Pragnienia Boga różnią się od ludzkich pragnień. My zabiegamy o wojnę i rozłam tam, gdzie powinien być pokój i zgoda, z kolei szukamy zgody i pokoju tam, gdzie powinien być jasny podział i niezgoda. „Przyszedłem ogień rzucić na ziemię i jakże pragnę, ażeby już zapłonął” - mówi dziś do nas Jezus. Tym ogniem, którym ma płonąć ziemia, jest Duch Święty.
Duch Boży nie przynosi światu błogiego „świętego spokoju”. Duch jest dynamiczny jak ogień. Płonie i pożera wszystko, co nieświęte. Stawia jasne granice między dobrem a złem. Nie szuka pokoju za wszelką cenę, ale inspiruje do sprzeciwu i niezgody wobec zła tego świata. Duch Święty nie toleruje tego, co skażone grzechem. On przychodzi po to, aby unicestwić zło, oczyścić człowieka i przygotować nowy, Boży porządek świata.

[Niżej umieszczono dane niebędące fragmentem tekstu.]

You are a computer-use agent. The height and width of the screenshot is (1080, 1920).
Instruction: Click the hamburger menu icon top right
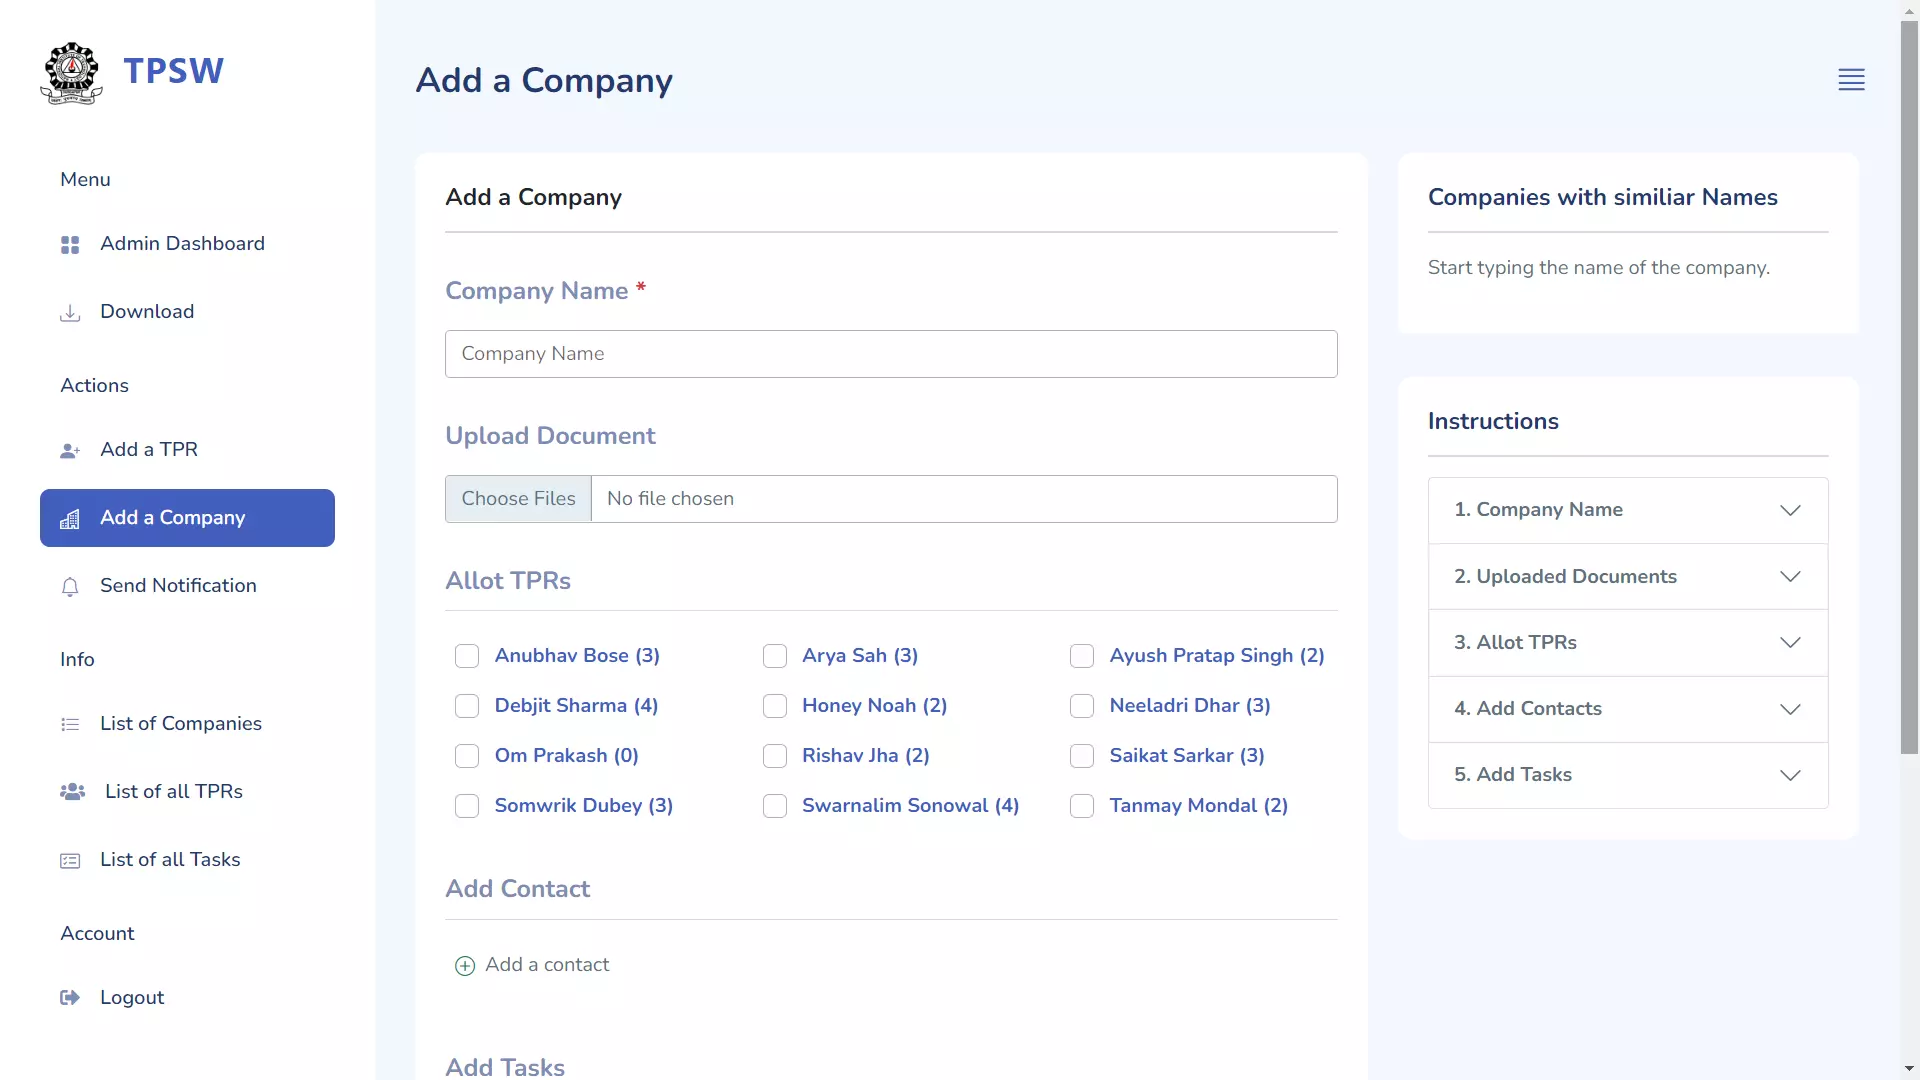1853,79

Nie łudźmy się. Jak długo na świecie będzie istniało zło i grzech, tak długo nie będzie na nim pokoju i szczęścia. Walkę o dobrą przyszłość świata musimy zacząć od swojego serca, od wyzbycia się wszelkiego zła i przywiązania do grzechu. Zaufajmy Bogu i poddajmy się działaniu Ducha Świętego. Niech On nas oczyszcza i uświęca.